Auch die übrigen Voraussetzungen des § 8 Abs. 2 sind erfüllt: Danach ist für eine Zustellung durch Hinterlegung ohne vorherigen Zustellversuch erforderlich, dass "eine Abgabestelle nicht ohne Schwierigkeiten festgestellt werden kann". Das Unterlassen einer Mitteilung geht bei Änderung der bisherigen Abgabestelle nach § 8 Abs. 2 ZustG zu Lasten der Partei, wenn die Behörde die geänderte Abgabestelle nicht ohne Schwierigkeiten in Erfahrung bringen kann. Zu welchen Erhebungen die Behörde in diesem Rahmen verpflichtet ist, wird im Gesetz nicht ausdrücklich geregelt. Nach den Erläuterungen zur Regierungsvorlage (162 BlgNR 15. GP) - aus deren allgemeinen Teil sich ergibt, dass das Zustellgesetz unter anderem die Zielrichtung verfolgt, die Verwaltung einfacher und ökonomischer zu gestalten - ist die Behörde nur verpflichtet, einfache Hilfsmittel - etwa Meldeauskünfte oder Mitteilungen an den Zusteller durch Nachbarn - heranzuziehen. Nach ständiger Rechtsprechung des Verwaltungsgerichtshofes hat die Behörde jedenfalls mit den ihr zur Verfügung stehenden Mitteln auf zumutbare Weise die neue Abgabestelle zu erforschen, wozu jedenfalls eine Anfrage bei der Meldebehörde der letzten Abgabestelle gehört, beziehungsweise seit Einführung des ZMR eine Anfrage an dieses Register (vgl. VwGH 19.02.2002, 2000/01/0113; 02.07.1998, 96/20/0017; 22.02.2001, 99/20/0487). Eine Hinterlegung ohne vorausgehenden Zustellversuch ist nur dann mit der Wirkung der Zustellung ausgestattet, wenn die Behörde ergebnislos den ihr zumutbaren und ohne Schwierigkeiten zu bewältigenden Versuch unternommen hat, eine (neue, andere) Abgabestelle festzustellen. Ansonsten bewirkt in diesen Fällen die Hinterlegung nicht die Rechtswirksamkeit der Zustellung. Im gegebenen Fall wurde neben einem ZMR-Auszug und einer polizeilichen Erhebung auch eine Rückfrage beim Rechtsberater erfolglos versucht.
Es wird daher die Zustellung des Beschlusses durch Hinterlegung gemäß § 8 iVm. § 23 ZustG verfügt.
Zu B) (Un)Zulässigkeit der Revision:
Gemäß § 25a Abs. 1 VwGG hat das Verwaltungsgericht im Spruch seines Erkenntnisses oder Beschlusses auszusprechen, ob die Revision gemäß Art. 133 Abs. 4 B-VG zulässig ist. Der Ausspruch ist kurz zu begründen.
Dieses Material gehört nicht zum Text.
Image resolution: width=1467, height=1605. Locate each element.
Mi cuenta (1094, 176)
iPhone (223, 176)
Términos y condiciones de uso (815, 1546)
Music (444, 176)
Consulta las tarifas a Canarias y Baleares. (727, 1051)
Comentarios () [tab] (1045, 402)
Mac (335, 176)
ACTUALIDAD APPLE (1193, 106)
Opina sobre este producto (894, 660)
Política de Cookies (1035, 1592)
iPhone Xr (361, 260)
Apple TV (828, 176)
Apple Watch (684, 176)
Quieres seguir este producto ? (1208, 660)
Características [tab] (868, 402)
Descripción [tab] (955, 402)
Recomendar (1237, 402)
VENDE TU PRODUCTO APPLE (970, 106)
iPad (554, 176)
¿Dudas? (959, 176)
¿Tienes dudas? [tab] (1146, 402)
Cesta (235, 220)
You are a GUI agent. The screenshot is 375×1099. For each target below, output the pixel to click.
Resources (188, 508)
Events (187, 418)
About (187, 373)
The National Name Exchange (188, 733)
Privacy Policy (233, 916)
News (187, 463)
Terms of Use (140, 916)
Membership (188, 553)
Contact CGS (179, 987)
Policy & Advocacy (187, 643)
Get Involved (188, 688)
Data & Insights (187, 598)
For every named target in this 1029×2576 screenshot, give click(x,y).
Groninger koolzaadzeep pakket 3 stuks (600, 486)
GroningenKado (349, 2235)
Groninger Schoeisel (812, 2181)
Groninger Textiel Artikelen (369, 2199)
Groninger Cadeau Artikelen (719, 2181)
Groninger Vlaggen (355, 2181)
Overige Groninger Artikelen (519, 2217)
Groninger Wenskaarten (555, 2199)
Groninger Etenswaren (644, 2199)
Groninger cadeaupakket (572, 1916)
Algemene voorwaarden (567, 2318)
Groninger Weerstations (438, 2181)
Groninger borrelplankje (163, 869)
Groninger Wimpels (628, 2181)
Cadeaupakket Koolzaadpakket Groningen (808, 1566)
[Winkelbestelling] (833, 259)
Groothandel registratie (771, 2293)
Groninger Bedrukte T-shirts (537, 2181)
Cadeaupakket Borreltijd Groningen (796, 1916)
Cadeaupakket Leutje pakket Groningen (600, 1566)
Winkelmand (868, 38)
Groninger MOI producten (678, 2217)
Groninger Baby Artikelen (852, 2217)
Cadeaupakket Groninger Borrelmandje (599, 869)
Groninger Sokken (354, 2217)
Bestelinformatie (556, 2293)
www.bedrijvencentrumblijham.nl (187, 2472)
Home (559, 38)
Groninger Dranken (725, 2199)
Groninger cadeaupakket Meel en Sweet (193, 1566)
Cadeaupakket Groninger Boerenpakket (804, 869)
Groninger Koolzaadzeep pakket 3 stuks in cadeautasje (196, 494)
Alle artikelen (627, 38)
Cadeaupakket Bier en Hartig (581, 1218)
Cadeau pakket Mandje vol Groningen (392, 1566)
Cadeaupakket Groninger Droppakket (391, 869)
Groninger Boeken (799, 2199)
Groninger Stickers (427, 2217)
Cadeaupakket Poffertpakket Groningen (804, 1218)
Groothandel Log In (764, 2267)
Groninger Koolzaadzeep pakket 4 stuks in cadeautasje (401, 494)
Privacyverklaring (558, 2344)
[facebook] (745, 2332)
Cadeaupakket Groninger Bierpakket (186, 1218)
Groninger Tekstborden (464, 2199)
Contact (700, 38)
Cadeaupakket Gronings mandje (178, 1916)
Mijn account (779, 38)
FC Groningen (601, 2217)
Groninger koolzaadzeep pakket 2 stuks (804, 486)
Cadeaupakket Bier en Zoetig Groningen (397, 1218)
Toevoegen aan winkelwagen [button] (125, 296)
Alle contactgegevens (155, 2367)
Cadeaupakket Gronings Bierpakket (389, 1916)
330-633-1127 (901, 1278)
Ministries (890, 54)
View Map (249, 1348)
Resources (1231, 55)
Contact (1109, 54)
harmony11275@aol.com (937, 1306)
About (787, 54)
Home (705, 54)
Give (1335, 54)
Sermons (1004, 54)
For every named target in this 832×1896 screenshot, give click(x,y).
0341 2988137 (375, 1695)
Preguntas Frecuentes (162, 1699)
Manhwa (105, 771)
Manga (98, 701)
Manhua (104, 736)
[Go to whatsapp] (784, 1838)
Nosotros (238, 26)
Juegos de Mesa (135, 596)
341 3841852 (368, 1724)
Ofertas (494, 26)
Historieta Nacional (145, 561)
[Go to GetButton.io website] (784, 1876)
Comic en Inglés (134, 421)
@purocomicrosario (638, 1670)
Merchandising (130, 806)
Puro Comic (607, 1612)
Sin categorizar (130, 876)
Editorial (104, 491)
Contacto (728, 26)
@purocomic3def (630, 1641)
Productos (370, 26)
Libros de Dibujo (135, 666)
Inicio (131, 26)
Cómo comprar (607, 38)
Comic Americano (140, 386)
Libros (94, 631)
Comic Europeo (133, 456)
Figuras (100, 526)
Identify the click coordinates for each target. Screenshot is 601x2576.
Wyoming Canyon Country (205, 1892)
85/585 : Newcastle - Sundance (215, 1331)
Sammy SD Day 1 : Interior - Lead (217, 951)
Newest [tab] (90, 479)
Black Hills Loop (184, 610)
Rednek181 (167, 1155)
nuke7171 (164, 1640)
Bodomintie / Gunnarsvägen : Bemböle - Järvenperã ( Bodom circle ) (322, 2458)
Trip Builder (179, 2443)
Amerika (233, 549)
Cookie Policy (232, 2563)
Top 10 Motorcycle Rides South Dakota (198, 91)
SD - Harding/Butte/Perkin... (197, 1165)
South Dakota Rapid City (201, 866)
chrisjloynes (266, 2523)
Die Revision ist gemäß Art 133 Abs. 4 B-VG nicht zulässig, weil die Entscheidung nicht von der Lösung einer Rechtsfrage abhängt, der grundsätzliche Bedeutung zukommt. Weder weicht die gegenständliche Entscheidung von der bisherigen Rechtsprechung des Verwaltungsgerichtshofes ab, noch fehlt es an einer Rechtsprechung; weiters ist die vorliegende Rechtsprechung des Verwaltungsgerichtshofes auch nicht als uneinheitlich zu beurteilen.